**Entries for locating words and elements:**
▬▬▬▬▬▬▬▬▬▬

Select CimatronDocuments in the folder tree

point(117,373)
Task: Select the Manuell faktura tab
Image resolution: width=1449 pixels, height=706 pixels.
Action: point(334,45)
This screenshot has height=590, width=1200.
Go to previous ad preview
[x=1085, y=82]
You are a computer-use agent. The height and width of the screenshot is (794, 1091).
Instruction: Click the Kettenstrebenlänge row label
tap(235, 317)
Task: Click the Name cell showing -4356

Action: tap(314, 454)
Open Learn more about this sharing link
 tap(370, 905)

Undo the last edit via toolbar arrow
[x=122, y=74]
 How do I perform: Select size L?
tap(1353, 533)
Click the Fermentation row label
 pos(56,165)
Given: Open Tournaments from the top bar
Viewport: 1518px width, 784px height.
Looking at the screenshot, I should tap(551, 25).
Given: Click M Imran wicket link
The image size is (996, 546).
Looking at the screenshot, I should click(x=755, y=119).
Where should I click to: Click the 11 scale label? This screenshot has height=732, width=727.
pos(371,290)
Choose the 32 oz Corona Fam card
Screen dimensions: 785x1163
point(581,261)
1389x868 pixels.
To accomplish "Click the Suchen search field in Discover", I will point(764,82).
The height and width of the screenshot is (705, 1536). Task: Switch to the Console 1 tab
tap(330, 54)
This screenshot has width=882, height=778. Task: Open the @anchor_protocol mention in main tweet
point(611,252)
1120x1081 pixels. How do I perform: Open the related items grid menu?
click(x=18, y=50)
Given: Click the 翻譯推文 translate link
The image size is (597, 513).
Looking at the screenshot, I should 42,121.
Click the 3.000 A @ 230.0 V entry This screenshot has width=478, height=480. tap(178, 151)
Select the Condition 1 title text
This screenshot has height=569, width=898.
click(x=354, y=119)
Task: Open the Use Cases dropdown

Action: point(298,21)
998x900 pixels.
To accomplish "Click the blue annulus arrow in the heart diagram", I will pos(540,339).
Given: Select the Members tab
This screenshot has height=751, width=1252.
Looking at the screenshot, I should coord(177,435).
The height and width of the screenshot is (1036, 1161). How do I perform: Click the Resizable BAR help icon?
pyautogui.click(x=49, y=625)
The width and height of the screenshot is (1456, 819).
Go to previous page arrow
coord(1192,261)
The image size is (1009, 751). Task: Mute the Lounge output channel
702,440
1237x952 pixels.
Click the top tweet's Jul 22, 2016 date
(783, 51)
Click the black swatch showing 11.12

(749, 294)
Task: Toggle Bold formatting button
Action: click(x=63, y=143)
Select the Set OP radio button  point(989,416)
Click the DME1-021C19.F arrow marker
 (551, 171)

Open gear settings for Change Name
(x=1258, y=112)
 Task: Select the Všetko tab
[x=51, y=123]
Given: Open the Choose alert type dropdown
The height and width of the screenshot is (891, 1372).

▬▬▬▬▬▬▬▬▬▬

**REQUIRED TASK:**
Copy out every one of the entries above, word for word.

**RESULT FOR THIS TASK:**
Select CimatronDocuments in the folder tree

point(117,373)
Task: Select the Manuell faktura tab
Image resolution: width=1449 pixels, height=706 pixels.
Action: point(334,45)
This screenshot has height=590, width=1200.
Go to previous ad preview
[x=1085, y=82]
You are a computer-use agent. The height and width of the screenshot is (794, 1091).
Instruction: Click the Kettenstrebenlänge row label
tap(235, 317)
Task: Click the Name cell showing -4356

Action: tap(314, 454)
Open Learn more about this sharing link
 tap(370, 905)

Undo the last edit via toolbar arrow
[x=122, y=74]
 How do I perform: Select size L?
tap(1353, 533)
Click the Fermentation row label
 pos(56,165)
Given: Open Tournaments from the top bar
Viewport: 1518px width, 784px height.
Looking at the screenshot, I should tap(551, 25).
Given: Click M Imran wicket link
The image size is (996, 546).
Looking at the screenshot, I should click(x=755, y=119).
Where should I click to: Click the 11 scale label? This screenshot has height=732, width=727.
pos(371,290)
Choose the 32 oz Corona Fam card
Screen dimensions: 785x1163
point(581,261)
1389x868 pixels.
To accomplish "Click the Suchen search field in Discover", I will point(764,82).
The height and width of the screenshot is (705, 1536). Task: Switch to the Console 1 tab
tap(330, 54)
This screenshot has width=882, height=778. Task: Open the @anchor_protocol mention in main tweet
point(611,252)
1120x1081 pixels. How do I perform: Open the related items grid menu?
click(x=18, y=50)
Given: Click the 翻譯推文 translate link
The image size is (597, 513).
Looking at the screenshot, I should 42,121.
Click the 3.000 A @ 230.0 V entry This screenshot has width=478, height=480. tap(178, 151)
Select the Condition 1 title text
This screenshot has height=569, width=898.
click(x=354, y=119)
Task: Open the Use Cases dropdown

Action: point(298,21)
998x900 pixels.
To accomplish "Click the blue annulus arrow in the heart diagram", I will pos(540,339).
Given: Select the Members tab
This screenshot has height=751, width=1252.
Looking at the screenshot, I should coord(177,435).
The height and width of the screenshot is (1036, 1161). How do I perform: Click the Resizable BAR help icon?
pyautogui.click(x=49, y=625)
The width and height of the screenshot is (1456, 819).
Go to previous page arrow
coord(1192,261)
The image size is (1009, 751). Task: Mute the Lounge output channel
702,440
1237x952 pixels.
Click the top tweet's Jul 22, 2016 date
(783, 51)
Click the black swatch showing 11.12

(749, 294)
Task: Toggle Bold formatting button
Action: click(x=63, y=143)
Select the Set OP radio button  point(989,416)
Click the DME1-021C19.F arrow marker
 (551, 171)

Open gear settings for Change Name
(x=1258, y=112)
 Task: Select the Všetko tab
[x=51, y=123]
Given: Open the Choose alert type dropdown
The height and width of the screenshot is (891, 1372).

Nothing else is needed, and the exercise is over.